-- SET TASK --
Put the lines below into a Markdown table with two columns, Row and Line. Number each row and leave out blank lines.
☆ ☆ ☆
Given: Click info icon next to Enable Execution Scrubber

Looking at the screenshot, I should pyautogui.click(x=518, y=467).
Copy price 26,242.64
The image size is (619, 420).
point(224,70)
☆ ☆ ☆
-- SOLUTION TO THIS PROBLEM --
| Row | Line |
|---|---|
| 1 | Given: Click info icon next to Enable Execution Scrubber |
| 2 | Looking at the screenshot, I should pyautogui.click(x=518, y=467). |
| 3 | Copy price 26,242.64 |
| 4 | The image size is (619, 420). |
| 5 | point(224,70) |